TEXT:
_ _ _ _

One of Satan’s schemes is to keep us busy as bees; too busy to spend time with God and with our loved ones. The fact that we live in a fast-paced culture is not accidental. Admittedly, it’s challenging to raise a family in this environment. But, as Believers, we are commanded to train our children carefully and strategically (Proverbs 22:6). Placing our children in front of the T.V. set, while we “get er’ done,” doesn’t solve any immediate problem; it creates larger problems. Using video games as baby-sitters instead of engaging children in constructive activities is also common but not helpful.
Case in point: there’s a car commercial circulating promoting its Wi-Fi feature. Children, sitting in the backseat, are being shown as “disruptive” in a non Wi-Fi automobile. But in the new car with Wi-Fi, once the children are “isolated” with headphones and their electronic devices this “problem” disappears. The parents enjoy a quiet journey. Really? This looks like one of Satan’s schemes to me. “Everybody grab your own electronic device and stop annoying mommy and daddy and your siblings” (2 Corinthians 2:11). What happened to interacting with your children; playing car-games like I-Spy or sing-a longs? How about getting to know your children? There’s time for one more: it’s easy to snag dinner at the local burger-dump on the way home from work. But the blessing and the reward is in preparing a nutritious meal at home and enjoying quality-time with your family around the dinner table. The kitchen in our home was the friendliest room in the house, especially while my mother was preparing the meal. I spent a lot of time with her there, talking to her about all sorts of things, and when I was old enough she allowed me to help her prepare the meals. I not only learned how to cook from my mother but I grew very close to her through those intimate moments we shared in that kitchen…
The Idol of Consumerism
Before a child enters 1st grade they will have absorbed 30,000 advertisements, primarily for T.V. ads. Little wonder, then, that parents face a challenge in countering that negative influence. Our children wind up craving the coolest toys, the trendiest clothes, the hottest sounds from their celebrity idols, and the latest electronic gadgets. Parents feed this frenzy by giving in to their children’s constant plea for “more.” Rather than teaching their children the wisdom of saving and budgeting, and being content with what they have, parents bow to the altar of consumerism, surrendering to their children’s constant plea for more stuff, which only breeds greed and excess. Our children today know the price of their toys but do not value them.

_ _ _ _

DATA EXTRACT:

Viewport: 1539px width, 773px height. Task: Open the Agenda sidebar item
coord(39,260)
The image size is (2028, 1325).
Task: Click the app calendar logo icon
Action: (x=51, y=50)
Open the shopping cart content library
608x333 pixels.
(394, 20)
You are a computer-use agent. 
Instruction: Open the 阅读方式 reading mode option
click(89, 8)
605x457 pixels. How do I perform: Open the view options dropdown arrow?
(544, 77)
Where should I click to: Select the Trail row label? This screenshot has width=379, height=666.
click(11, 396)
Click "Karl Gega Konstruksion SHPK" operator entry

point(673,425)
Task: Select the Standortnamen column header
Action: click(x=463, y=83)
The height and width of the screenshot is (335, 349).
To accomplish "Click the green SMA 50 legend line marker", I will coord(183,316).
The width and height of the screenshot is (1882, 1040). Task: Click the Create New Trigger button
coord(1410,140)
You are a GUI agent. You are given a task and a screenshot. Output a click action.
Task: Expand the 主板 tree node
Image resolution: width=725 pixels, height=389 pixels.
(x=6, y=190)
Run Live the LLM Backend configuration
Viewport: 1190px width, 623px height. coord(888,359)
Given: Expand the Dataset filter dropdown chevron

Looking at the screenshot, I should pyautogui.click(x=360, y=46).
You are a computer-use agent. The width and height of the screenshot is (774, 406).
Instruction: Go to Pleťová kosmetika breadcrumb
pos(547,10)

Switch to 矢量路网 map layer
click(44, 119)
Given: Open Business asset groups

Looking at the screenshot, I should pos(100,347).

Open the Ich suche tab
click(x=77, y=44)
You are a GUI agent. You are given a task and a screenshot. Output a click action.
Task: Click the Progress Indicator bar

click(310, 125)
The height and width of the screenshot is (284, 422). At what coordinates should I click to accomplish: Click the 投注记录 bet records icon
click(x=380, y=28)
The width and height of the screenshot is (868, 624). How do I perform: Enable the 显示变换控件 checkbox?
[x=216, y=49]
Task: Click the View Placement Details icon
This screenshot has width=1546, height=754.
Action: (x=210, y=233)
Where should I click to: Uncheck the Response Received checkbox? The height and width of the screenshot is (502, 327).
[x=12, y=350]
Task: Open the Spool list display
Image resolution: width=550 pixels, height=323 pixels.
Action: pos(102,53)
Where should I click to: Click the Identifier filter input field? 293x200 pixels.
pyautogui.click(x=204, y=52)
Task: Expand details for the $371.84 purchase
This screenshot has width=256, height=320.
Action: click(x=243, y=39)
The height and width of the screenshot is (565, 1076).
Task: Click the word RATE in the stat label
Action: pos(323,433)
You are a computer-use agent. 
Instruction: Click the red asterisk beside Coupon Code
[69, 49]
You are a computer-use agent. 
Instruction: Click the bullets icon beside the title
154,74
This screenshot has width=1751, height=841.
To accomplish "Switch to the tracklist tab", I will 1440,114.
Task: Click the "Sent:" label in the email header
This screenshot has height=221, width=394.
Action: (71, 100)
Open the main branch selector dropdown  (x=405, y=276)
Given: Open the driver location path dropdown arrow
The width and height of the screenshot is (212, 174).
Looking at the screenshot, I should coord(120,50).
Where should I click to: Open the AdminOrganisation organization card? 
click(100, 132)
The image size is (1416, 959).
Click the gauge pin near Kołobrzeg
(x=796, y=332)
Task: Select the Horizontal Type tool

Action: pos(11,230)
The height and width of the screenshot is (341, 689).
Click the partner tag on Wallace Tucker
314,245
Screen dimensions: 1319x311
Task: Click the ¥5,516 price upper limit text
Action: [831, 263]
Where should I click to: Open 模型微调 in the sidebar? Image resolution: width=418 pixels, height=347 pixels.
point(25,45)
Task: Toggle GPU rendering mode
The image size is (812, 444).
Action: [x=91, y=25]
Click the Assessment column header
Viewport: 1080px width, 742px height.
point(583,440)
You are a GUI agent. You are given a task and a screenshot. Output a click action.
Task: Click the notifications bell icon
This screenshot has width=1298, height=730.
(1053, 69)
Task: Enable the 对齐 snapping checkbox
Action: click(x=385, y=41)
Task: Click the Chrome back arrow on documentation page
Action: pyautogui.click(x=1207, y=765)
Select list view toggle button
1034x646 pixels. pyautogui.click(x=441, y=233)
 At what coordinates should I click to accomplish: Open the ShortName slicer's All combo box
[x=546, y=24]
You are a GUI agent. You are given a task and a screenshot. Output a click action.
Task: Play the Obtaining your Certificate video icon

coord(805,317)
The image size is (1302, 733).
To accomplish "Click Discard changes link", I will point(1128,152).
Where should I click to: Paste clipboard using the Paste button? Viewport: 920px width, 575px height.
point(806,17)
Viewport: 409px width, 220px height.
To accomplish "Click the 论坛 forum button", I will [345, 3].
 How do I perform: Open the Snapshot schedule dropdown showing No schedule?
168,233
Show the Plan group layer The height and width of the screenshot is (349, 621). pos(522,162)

_ _ _ _

STATED GOAL 1: Repeat the passage of the family-life text from "One of Satan’s schemes is" up to and including "but not helpful.".
STATED GOAL 2:
Answer these questions using the family-life text.
(a) What feature does the car commercial promote?
(b) Which room does the writer call the friendliest in the house growing up?
(c) How many advertisements will a child have absorbed before entering 1st grade?

RESPONSE 1:
One of Satan’s schemes is to keep us busy as bees; too busy to spend time with God and with our loved ones. The fact that we live in a fast-paced culture is not accidental. Admittedly, it’s challenging to raise a family in this environment. But, as Believers, we are commanded to train our children carefully and strategically (Proverbs 22:6). Placing our children in front of the T.V. set, while we “get er’ done,” doesn’t solve any immediate problem; it creates larger problems. Using video games as baby-sitters instead of engaging children in constructive activities is also common but not helpful.

RESPONSE 2:
(a) Its Wi-Fi feature.
(b) The kitchen.
(c) 30,000.